▶ **Work task**
Write out, character for character, the line containing "Instruction: Click the" and all lines after it up to the end of the listing.

▶ **Records for the task**
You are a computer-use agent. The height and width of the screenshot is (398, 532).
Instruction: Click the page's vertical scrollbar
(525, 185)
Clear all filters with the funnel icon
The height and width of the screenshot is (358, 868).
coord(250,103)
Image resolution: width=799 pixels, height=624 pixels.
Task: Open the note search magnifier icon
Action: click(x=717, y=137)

▶ **Problem solution**
Instruction: Click the page's vertical scrollbar
(525, 185)
Clear all filters with the funnel icon
The height and width of the screenshot is (358, 868).
coord(250,103)
Image resolution: width=799 pixels, height=624 pixels.
Task: Open the note search magnifier icon
Action: click(x=717, y=137)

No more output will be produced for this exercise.